2. The Dake-Robbins connection
The claim, which was obtained via a public records request by the Arizona Daily Star, alleges that Dake was hired because of his close relationship with President Dr. Robert C. Robbins. Both Dake and Robbins worked at Stanford University for more than 20 years and, upon his hiring last year, Robbins called him a “pioneer” with a “visionary leadership style.” Dake implanted the world’s first thoracic stent-graft in 1992, according to his UA profile.
3. The Job
The senior vice president of Health Sciences is a powerful position, with a salary of $875,000, making him the highest paid employee outside of the athletics department, tied with the president himself. Head basketball coach Sean Miller and head football coach Kevin Sumlin make $2.3 million and $1.6 million, respectively.
4. Surgery scandals
The claim alleges Dake was not qualified and that he was “at or near the bottom” of the search committee’s ranking, according to the Star.Dake once performed an experimental surgical operation for chronic cerebrospinal venous insufficiency, or CCSVI, a theory that purports the cause of multiple sclerosis to be blocked veins that cause iron to “back up in the brain and damage nerves,” 2012 New York Times article.
He was the first surgeon to ever perform the operation and later sued by two other patients on whom he performed the experimental surgery.
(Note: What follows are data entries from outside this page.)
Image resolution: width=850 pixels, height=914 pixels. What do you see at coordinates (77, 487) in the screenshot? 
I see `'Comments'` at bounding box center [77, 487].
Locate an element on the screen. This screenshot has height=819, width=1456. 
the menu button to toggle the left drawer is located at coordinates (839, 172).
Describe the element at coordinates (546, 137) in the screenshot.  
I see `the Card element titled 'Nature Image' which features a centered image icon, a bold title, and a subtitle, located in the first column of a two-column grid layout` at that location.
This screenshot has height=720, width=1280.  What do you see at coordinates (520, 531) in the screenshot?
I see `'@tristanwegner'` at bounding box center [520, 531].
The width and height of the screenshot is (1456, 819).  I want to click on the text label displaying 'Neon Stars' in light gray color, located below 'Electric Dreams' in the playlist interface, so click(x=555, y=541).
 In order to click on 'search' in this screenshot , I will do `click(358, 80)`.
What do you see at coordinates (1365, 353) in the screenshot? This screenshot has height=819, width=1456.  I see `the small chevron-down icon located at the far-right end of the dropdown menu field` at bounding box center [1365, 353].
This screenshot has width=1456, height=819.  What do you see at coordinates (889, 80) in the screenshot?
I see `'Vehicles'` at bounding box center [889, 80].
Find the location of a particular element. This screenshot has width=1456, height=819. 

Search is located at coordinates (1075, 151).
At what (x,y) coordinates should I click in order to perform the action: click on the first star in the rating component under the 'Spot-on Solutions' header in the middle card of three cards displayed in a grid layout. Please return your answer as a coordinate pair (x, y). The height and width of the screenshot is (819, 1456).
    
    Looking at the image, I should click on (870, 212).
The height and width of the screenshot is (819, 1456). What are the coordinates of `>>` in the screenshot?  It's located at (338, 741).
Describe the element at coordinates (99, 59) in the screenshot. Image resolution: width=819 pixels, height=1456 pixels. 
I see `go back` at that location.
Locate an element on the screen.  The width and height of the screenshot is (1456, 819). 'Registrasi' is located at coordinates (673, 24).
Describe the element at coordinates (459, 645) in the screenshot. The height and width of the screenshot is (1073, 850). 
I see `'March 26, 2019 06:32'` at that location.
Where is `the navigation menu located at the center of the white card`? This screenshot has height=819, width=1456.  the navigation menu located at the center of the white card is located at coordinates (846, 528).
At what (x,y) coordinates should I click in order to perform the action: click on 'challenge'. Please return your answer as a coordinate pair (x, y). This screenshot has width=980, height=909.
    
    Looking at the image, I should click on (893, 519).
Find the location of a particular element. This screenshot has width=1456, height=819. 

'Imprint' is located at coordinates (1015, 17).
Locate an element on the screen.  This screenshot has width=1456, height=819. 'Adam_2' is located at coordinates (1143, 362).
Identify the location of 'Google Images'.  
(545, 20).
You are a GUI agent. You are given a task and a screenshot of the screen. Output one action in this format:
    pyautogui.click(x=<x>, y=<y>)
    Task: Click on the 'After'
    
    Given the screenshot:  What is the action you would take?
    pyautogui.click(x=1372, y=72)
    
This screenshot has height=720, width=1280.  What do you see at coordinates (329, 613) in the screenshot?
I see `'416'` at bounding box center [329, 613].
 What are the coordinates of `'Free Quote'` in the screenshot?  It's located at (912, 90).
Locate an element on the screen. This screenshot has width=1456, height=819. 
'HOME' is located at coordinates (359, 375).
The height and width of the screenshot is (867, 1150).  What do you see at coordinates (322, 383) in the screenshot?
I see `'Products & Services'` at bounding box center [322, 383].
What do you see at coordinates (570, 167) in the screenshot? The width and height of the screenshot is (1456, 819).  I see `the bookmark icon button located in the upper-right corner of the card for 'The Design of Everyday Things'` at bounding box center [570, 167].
According to the Star, one patient died of a brain hemorrhage after the surgery. The lawyer who filed the 2012 lawsuit claimed “Dr. Dake conducted unproven, high-risk procedures on his patients to address a hypothetical condition that numerous medical experts either questioned or did not believe existed.”
5. Not the first senior vice president issue
Former senior vice president of Health Sciences, Joe “Skip” Garcia, abruptly stepped down from the position in 2016 after scrutiny surrounding the UA medical school in Phoenix. When the Phoenix dean Stuart Flynn left for a position in Texas, o did his senior staff, prompting concerns over Garcia’s leadership and an independent review by the Arizona Board of Regents. Garcia also came under fire for his expenses, when the Arizona Republic reported that he used a private chauffeur to take him back and forth from Phoenix to Tucson for $475 to $575 a trip.